[The request] Format each line of the entries below as a JSON list of strings, one string per line, skipping blank lines. Leave the pictures out.

[Word and item position data]
___

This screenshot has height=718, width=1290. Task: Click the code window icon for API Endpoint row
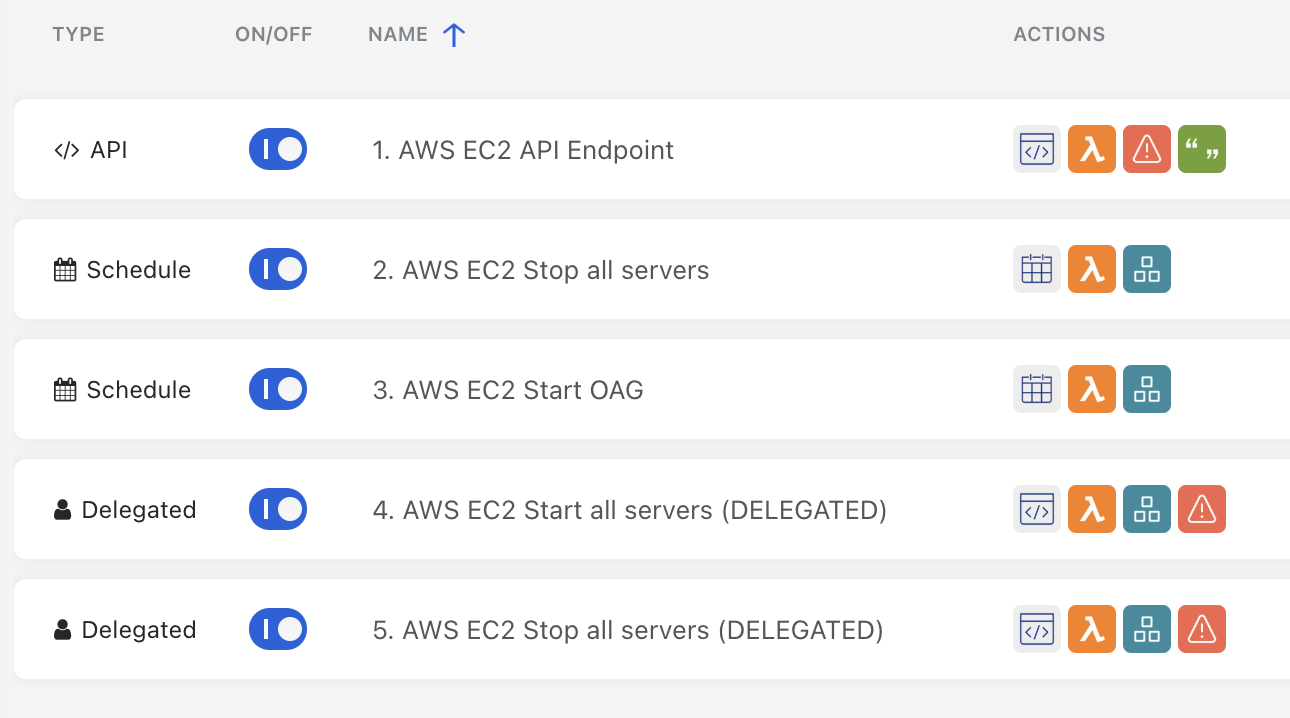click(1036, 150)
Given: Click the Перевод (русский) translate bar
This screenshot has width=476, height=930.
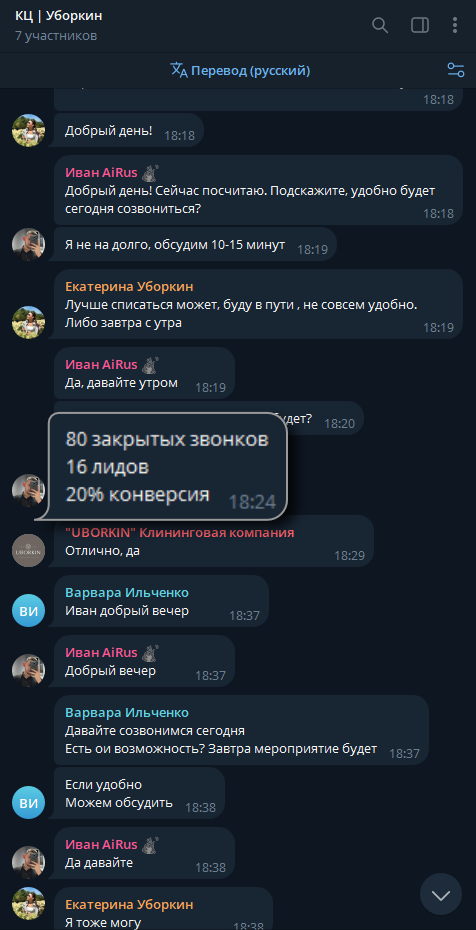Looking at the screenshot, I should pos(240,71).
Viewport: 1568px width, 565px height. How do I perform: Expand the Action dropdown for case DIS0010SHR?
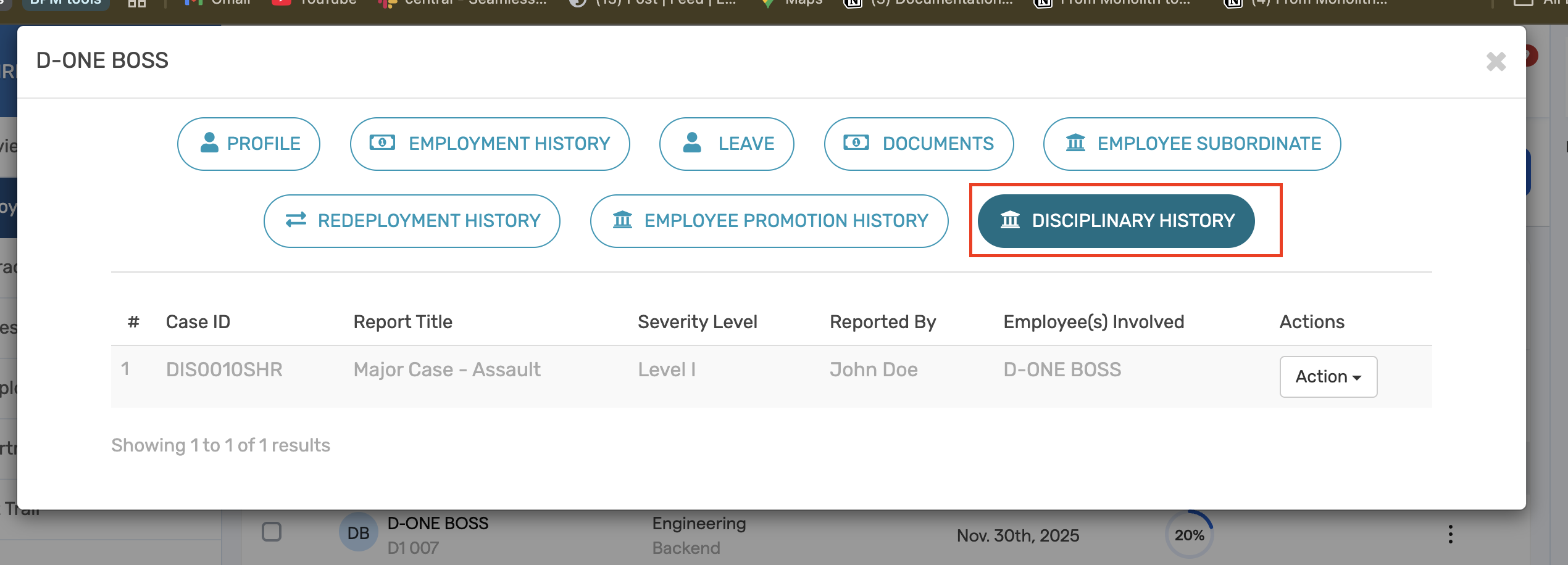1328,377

___

[Result]
[
  "This screenshot has height=718, width=1290. Task: Click the code window icon for API Endpoint row",
  "click(1036, 150)",
  "Given: Click the Перевод (русский) translate bar",
  "This screenshot has width=476, height=930.",
  "Looking at the screenshot, I should pos(240,71).",
  "Viewport: 1568px width, 565px height. How do I perform: Expand the Action dropdown for case DIS0010SHR?",
  "1328,377"
]